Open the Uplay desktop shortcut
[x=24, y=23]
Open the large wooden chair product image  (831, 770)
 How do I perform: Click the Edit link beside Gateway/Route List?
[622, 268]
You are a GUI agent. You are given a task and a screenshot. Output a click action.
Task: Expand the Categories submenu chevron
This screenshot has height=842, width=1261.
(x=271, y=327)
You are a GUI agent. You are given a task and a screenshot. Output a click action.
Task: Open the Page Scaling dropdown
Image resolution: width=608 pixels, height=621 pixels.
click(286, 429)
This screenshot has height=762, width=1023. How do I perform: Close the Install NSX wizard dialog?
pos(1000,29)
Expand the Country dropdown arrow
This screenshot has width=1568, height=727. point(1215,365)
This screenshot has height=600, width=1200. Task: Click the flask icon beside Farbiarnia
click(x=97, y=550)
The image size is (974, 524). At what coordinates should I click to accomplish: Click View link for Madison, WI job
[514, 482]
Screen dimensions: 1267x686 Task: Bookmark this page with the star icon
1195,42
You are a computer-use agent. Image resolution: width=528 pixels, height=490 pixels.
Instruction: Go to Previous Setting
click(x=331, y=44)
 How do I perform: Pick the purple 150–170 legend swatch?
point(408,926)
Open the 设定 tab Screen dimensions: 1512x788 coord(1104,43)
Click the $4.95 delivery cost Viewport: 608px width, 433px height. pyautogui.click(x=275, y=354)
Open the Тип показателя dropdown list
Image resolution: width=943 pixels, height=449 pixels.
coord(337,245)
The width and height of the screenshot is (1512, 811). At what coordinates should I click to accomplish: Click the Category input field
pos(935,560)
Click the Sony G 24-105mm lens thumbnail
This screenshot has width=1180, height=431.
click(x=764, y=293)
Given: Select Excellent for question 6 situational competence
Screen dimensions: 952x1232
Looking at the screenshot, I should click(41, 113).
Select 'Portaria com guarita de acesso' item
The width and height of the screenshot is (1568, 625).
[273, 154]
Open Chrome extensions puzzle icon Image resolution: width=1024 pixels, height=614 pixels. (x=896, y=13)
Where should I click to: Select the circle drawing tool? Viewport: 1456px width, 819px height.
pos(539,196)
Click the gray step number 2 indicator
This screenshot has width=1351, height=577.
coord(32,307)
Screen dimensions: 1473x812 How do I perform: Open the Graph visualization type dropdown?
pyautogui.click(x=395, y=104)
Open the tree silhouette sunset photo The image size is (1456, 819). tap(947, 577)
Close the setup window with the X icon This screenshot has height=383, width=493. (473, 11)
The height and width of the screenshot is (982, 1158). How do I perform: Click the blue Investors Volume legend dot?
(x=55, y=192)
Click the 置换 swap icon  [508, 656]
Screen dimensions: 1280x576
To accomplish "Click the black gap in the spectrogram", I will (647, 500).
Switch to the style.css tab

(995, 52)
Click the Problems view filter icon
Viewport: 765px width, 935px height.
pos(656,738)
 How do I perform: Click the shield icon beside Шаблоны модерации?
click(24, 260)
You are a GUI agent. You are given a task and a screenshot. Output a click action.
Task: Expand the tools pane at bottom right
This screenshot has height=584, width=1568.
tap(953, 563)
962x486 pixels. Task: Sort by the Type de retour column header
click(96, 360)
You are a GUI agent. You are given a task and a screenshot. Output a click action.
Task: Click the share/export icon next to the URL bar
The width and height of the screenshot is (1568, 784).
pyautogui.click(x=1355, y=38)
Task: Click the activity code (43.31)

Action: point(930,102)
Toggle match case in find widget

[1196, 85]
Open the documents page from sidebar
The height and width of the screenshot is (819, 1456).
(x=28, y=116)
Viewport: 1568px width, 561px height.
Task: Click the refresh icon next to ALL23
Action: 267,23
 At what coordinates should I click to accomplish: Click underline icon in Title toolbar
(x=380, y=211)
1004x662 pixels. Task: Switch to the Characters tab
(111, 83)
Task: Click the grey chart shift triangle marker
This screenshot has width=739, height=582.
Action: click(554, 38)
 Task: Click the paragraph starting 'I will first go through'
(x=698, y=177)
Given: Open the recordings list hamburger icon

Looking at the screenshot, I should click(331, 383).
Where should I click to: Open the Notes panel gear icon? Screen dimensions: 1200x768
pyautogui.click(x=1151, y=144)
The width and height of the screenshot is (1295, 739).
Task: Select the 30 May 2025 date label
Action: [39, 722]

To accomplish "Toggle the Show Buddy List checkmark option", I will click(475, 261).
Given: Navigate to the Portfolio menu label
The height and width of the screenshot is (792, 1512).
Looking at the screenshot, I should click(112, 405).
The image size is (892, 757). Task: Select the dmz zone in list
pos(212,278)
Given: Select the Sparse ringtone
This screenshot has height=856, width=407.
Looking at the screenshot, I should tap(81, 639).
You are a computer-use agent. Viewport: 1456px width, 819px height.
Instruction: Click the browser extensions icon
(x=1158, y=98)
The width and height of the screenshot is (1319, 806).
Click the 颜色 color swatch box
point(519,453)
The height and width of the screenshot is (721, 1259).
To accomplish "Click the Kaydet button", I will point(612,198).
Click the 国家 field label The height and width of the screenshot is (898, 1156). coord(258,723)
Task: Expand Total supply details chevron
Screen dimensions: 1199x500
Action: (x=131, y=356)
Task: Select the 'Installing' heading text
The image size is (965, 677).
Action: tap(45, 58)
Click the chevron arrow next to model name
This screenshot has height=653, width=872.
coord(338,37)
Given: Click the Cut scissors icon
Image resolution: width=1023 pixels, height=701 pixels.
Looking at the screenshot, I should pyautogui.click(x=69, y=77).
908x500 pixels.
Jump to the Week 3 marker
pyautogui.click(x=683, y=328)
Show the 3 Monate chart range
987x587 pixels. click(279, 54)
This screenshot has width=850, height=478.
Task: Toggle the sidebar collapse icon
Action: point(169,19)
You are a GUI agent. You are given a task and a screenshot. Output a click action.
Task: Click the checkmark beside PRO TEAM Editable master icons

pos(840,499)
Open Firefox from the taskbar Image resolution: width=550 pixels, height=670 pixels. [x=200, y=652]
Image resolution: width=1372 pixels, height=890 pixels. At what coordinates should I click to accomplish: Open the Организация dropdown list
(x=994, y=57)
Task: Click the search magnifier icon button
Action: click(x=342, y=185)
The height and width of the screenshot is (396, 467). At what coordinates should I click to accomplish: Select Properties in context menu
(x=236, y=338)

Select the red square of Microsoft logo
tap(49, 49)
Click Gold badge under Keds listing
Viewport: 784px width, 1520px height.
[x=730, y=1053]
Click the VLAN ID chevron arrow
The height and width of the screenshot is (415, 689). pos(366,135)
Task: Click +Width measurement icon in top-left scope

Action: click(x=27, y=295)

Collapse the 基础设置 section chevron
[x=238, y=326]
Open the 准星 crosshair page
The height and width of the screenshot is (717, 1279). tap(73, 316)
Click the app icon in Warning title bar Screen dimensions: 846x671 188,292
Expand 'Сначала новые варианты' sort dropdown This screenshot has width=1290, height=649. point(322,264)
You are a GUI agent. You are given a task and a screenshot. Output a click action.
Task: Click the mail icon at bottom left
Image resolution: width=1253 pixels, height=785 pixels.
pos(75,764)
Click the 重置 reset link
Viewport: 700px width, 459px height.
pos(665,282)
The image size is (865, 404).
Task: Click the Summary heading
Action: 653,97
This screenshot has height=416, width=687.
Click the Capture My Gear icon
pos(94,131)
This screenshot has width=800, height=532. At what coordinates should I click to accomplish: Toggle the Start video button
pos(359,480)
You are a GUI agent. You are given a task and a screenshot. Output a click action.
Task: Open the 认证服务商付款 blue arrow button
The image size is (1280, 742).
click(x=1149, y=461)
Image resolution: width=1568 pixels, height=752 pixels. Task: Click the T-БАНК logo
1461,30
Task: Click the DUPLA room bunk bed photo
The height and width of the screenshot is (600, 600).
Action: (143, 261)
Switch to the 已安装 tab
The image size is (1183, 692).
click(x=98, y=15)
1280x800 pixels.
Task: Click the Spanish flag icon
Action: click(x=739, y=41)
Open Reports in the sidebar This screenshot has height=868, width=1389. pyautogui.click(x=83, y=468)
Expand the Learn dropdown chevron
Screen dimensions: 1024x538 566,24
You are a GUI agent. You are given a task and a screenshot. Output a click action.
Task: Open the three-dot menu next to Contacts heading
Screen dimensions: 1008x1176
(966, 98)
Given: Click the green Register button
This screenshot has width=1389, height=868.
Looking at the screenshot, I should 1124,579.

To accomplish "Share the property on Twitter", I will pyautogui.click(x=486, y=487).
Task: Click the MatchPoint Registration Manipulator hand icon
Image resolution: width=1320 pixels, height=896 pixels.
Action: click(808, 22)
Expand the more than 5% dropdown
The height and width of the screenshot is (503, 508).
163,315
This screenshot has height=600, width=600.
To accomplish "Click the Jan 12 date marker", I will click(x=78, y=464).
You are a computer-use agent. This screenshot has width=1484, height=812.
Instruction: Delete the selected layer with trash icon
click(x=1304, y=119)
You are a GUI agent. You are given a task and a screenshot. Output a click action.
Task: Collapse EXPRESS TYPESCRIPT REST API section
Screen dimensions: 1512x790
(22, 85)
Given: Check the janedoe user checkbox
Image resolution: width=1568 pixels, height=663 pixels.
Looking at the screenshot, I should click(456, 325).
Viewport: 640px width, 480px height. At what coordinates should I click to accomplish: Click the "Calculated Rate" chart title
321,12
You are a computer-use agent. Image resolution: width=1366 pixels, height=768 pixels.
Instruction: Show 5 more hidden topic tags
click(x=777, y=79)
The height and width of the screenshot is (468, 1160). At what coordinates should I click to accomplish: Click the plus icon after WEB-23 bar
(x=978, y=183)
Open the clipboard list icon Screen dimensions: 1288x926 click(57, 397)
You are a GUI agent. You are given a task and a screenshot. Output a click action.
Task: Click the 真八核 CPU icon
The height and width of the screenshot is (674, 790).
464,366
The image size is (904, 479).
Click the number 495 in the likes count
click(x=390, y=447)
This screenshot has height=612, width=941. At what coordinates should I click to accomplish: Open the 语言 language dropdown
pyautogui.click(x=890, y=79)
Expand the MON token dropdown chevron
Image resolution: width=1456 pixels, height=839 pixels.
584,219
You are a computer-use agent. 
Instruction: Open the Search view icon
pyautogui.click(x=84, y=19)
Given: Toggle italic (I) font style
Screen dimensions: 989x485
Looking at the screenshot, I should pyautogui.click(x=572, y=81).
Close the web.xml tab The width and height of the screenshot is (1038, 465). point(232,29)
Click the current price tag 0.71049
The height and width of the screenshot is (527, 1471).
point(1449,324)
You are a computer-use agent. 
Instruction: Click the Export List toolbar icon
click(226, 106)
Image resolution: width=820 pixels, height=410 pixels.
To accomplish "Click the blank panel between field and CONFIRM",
##############################
§ Given instruction:
Update the rows from the first line up to and including the line with "click(286, 429)", changing "GUI agent" to "screen agent" and keeping everything else the same.

§ Exercise answer:
Open the Uplay desktop shortcut
[x=24, y=23]
Open the large wooden chair product image  (831, 770)
 How do I perform: Click the Edit link beside Gateway/Route List?
[622, 268]
You are a screen agent. You are given a task and a screenshot. Output a click action.
Task: Expand the Categories submenu chevron
This screenshot has height=842, width=1261.
(x=271, y=327)
You are a screen agent. You are given a task and a screenshot. Output a click action.
Task: Open the Page Scaling dropdown
Image resolution: width=608 pixels, height=621 pixels.
click(286, 429)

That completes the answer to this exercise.